Saint-Rémy, première moitié de mai 1890
Mon cher frère,
D’abord, j’écarte catégoriquement ce que tu dis qu’il faudrait me faire accompagner tout le trajet. Une fois dans le train, je ne risque plus rien […] et d’ailleurs ne sait-on pas dans toutes les gares comment faire dans pareil cas?
Tu te fais là des inquiétudes qui me pèsent si lourdement, que cela me découragerait directement.
L’entourage ici commence à me peser plus que je ne saurais l’exprimer – ma foi, j’ai patienté plus d’un an -, il me faut de l’air, je me sens abîmé d’ennui et de chagrin. Puis le travail presse, je perdrais mon temps ici.
Mais j’ose croire que mon aplomb ne me manquera pas. J’ai tant de chagrin de quitter comme cela, que le chagrin sera plus fort que la folie ; j’aurai donc, j’ose croire, l’aplomb nécessaire.
Il y a une chance réellement que le changement me fasse du bien. J’ai fait deux toiles de l’herbe fraîche dans le parc, dont il y en a une d’une simplicité extrême.
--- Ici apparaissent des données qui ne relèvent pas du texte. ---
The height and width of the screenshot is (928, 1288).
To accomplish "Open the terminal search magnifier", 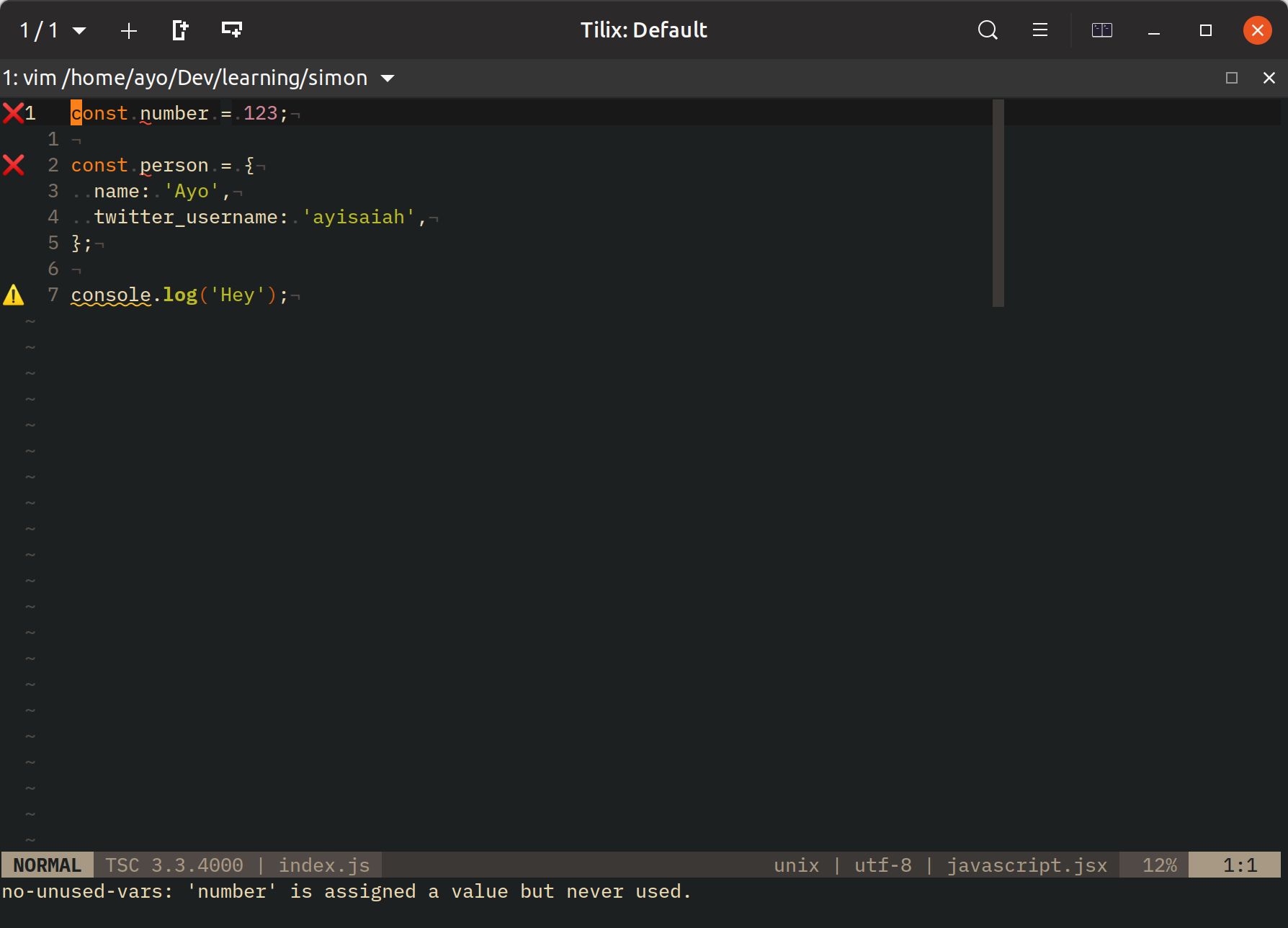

Un tronc de pin rose et puis de l’herbe avec des fleurs blanches et des pissenlits, un petit rosier et d’autres troncs d’arbre dans le fond tout en haut de la toile. Je serai là-bas dehors, je suis sûr que l’envie de travailler me dévorera et me rendra insensible à tout le reste, et de bonne humeur.